-- Opening Marker --
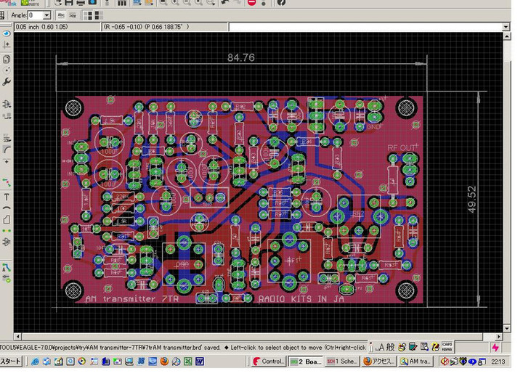Image resolution: width=523 pixels, height=392 pixels.
Task: Click the wrench Change tool icon
Action: [x=7, y=82]
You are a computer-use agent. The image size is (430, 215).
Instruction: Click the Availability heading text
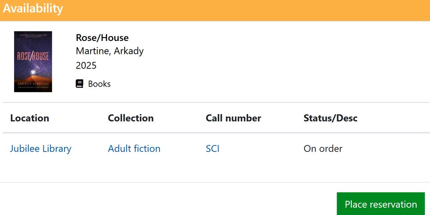pyautogui.click(x=33, y=9)
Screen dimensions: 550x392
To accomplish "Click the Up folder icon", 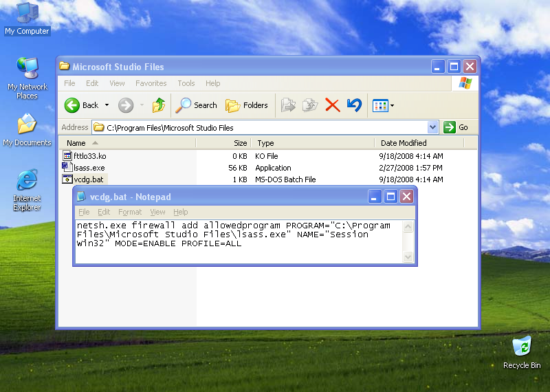I will pos(159,105).

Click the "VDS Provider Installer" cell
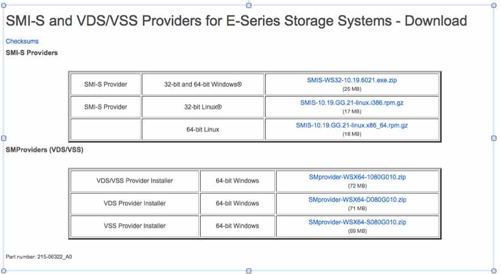pos(134,203)
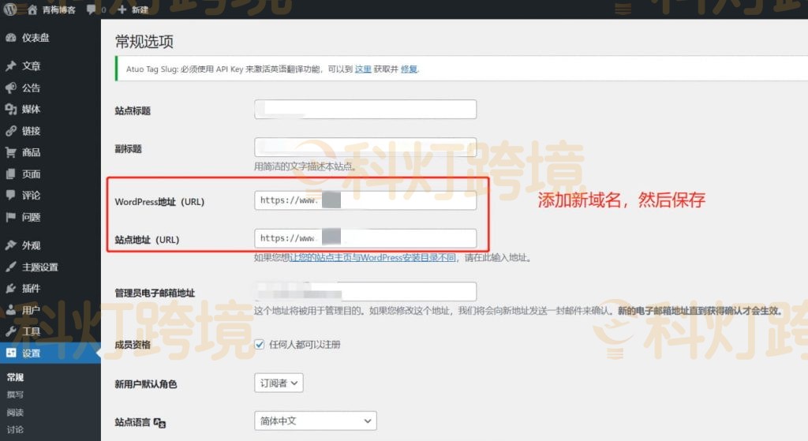Viewport: 808px width, 441px height.
Task: Open 仪表盘 dashboard icon in sidebar
Action: coord(10,38)
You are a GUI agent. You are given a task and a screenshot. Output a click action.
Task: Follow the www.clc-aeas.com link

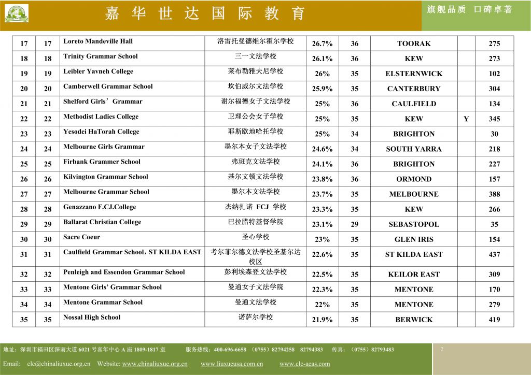click(x=304, y=364)
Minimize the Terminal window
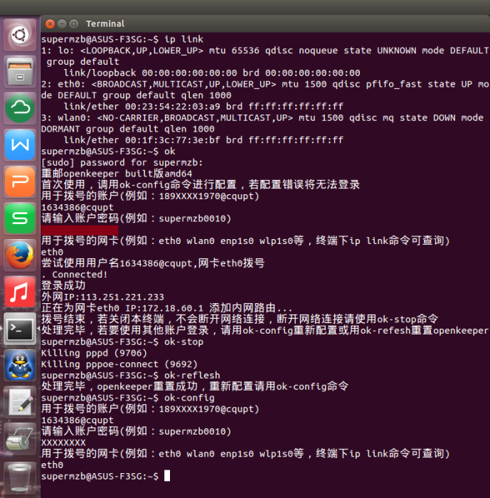 click(x=62, y=23)
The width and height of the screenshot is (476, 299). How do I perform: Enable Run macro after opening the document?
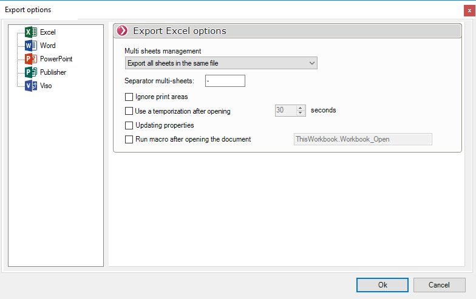coord(129,139)
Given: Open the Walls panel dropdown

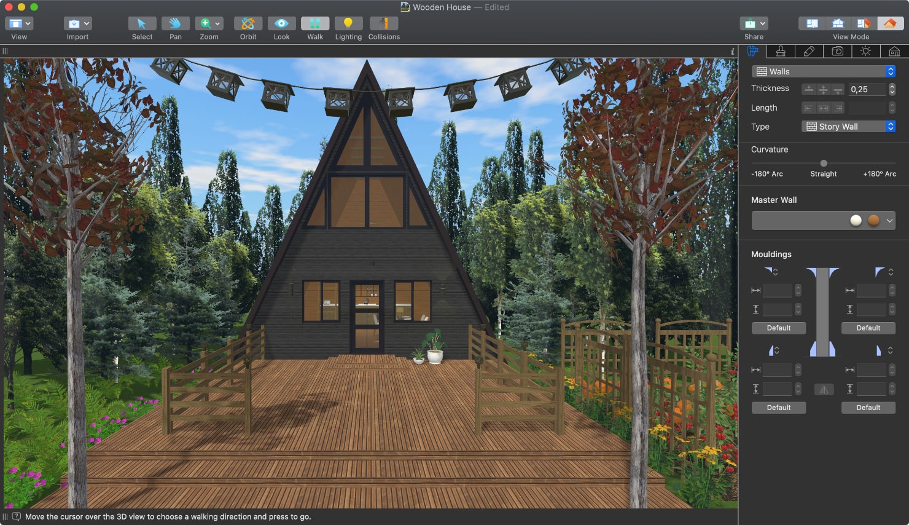Looking at the screenshot, I should [x=890, y=71].
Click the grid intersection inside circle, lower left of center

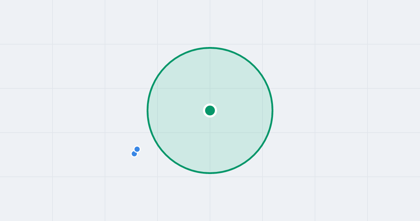(158, 133)
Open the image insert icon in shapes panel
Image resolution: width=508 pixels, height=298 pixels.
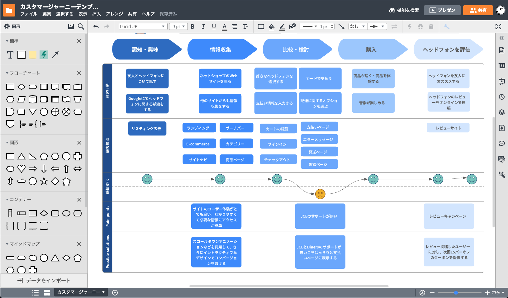coord(71,26)
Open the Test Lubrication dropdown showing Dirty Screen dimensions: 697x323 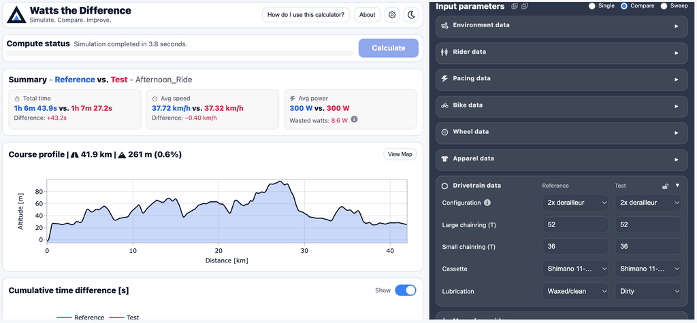pyautogui.click(x=647, y=291)
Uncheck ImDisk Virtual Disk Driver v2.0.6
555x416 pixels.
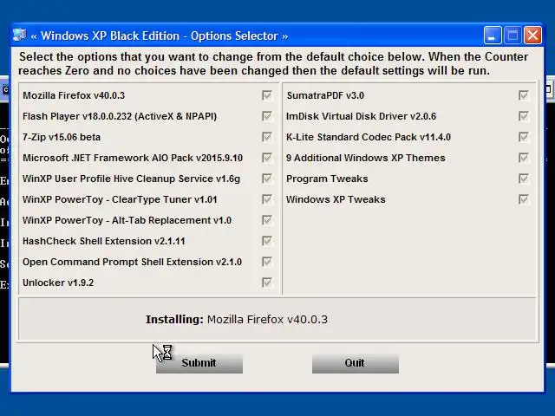pos(524,116)
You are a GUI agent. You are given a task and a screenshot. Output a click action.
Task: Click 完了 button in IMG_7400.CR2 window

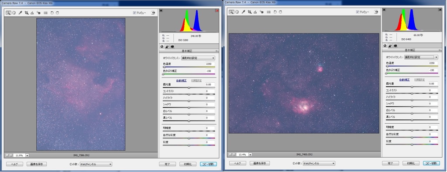click(x=390, y=163)
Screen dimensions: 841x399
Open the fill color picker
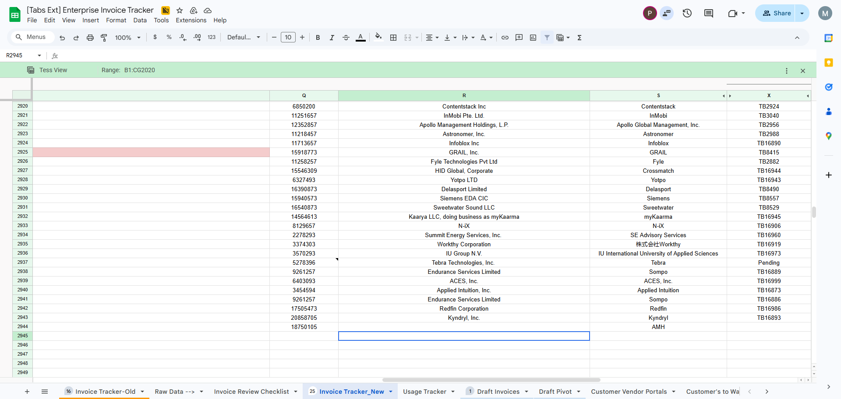tap(378, 38)
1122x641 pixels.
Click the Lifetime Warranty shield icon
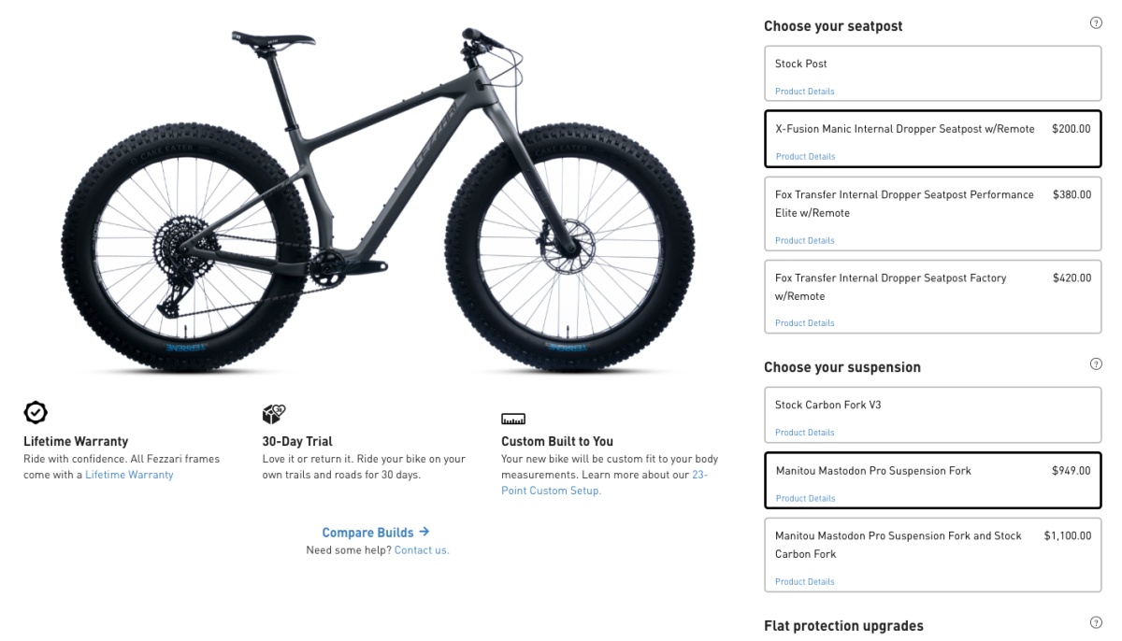click(35, 412)
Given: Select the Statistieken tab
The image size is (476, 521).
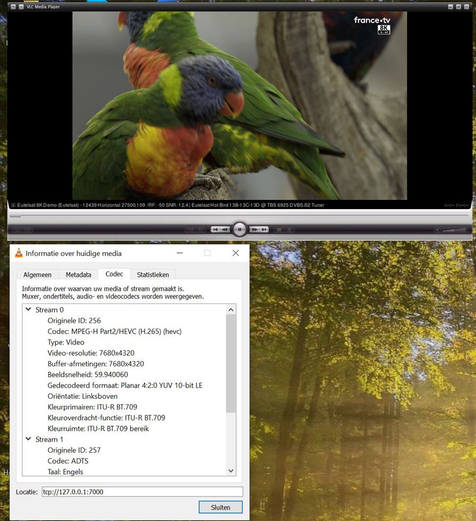Looking at the screenshot, I should [153, 275].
-- Closing Marker --
Print exactly, and only, the lines from the line containing "Click the Lifetime Warranty shield icon" to the last line of the material above, with every picture left out.

Click the Lifetime Warranty shield icon
click(35, 412)
Given: Select the Statistieken tab
The image size is (476, 521).
Looking at the screenshot, I should [153, 275].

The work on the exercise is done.